UNITED STATES DISTRICT COURT FOR THE EASTERN DISTRICT OF PENNSYLVANIA
Dec 28, 2017
CRIMINAL ACTION NO. 17-513 (E.D. Pa. Dec. 28, 2017)

Opinion

CRIMINAL ACTION NO. 17-513

12-28-2017

UNITED STATES v. MEHDI NIKPARVAR-FARD, also known as MEHDI ARMANI


DuBois, J. MEMORANDUM

I. INTRODUCTION

Defendant is charged in an Indictment with one count of threatening a federal law enforcement officer with the intent to impede, intimidate, and interfere with the officer while he was engaged in the performance of his official duties, and with the intent to retaliate against the officer on account of the performance of his official duties, in violation of 18 U.S.C. § 115(a)(1)(B) (Count One), and one count of making a false, fictitious, and fraudulent statement and representation in violation of 18 U.S.C. § 1001 (Count Two).

Presently before the Court is defendant's Motion to Dismiss Count One of the Indictment on the ground that the Deputy United States Marshals involved in the case are not federal law enforcement officers under 18 U.S.C. § 115. On December 27, 2017, the Court conducted a Final Pretrial Conference, at which it heard oral argument on the Motion. For the reasons stated on the record at that conference, and amplified in this Memorandum, the Court denies defendant's Motion to Dismiss Count One of the Indictment.

II. BACKGROUND

The facts of this case are set forth in the Court's December 6, 2017, Memorandum denying Defendant's Motion to Suppress Statements and the Court's December 15, 2017, Memorandum denying in part and granting in part Defendant's Motion for Pretrial Release/Bail. In the interest of brevity, the Court includes in this Memorandum only a brief recitation of the facts.

United States District Judge Cynthia M. Rufe issued a civil arrest warrant for defendant on August 28, 2017. Comp. ¶ 5. Carrying out the warrant, three Deputy United States Marshals went to the Advanced Urgent Care ("AUC") facility at 5058 City Avenue, Philadelphia, Pennsylvania, on August 29, 2017, to arrest defendant. Comp. ¶ 5. The threat and the false statement at issue in the case allegedly were made in the course of the arrest.

On November 29, 2017, defendant filed the Motion to Dismiss Count One of the Indictment, arguing that the Marshals are not federal law enforcement officers covered by the criminal statute on which that count is based. The Government filed a Response to Defendant's Motion to Dismiss Count One on December 6, 2017. Pursuant to the Order, dated December 7, 2017, directing the parties to file supplemental briefing on the Motion, defendant filed Defendant's Memorandum of Law in Support of Motion to Dismiss Count I and the Government filed a Supplemental Response to Defendant's Motion to Dismiss Count One.
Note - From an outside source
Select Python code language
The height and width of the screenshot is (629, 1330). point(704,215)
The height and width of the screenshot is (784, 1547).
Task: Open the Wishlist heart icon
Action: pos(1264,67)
The Court held oral argument on the Motion in conjunction with a Final Pretrial Conference on December 27, 2017. The Motion is thus ripe for review.

III. APPLICABLE LAW

"In considering a defense motion to dismiss an indictment, the district court accepts as true the factual allegations set forth in the indictment." United States v. Besmajian, 910 F.2d 1153, 1154 (3d Cir. 1990). "A ruling on a motion to dismiss is not, however, 'a permissible vehicle for addressing the sufficiency of the government's evidence.'" United States v. Bergrin, 650 F.3d 257, 265 (3d Cir. 2011) (quoting United States v. DeLaurentis, 230 F.3d 659, 660-61 (3d Cir. 2000)). "'Evidentiary questions'—such as credibility determinations and the weighing of proof—'should not be determined at th[is] stage.'" Id. (quoting United States v. Gallagher, 602 F.2d 1139, 1142 (3d Cir. 1979).

IV. DISCUSSION

A. 18 U.S.C. § 115 criminalizes threats against federal law enforcement officers authorized to engage in or supervise the prevention, detection, investigation, or prosecution of any violation of Federal criminal law provided they are engaged in official duties — acting within the scope of employment — at the time of the charged offense.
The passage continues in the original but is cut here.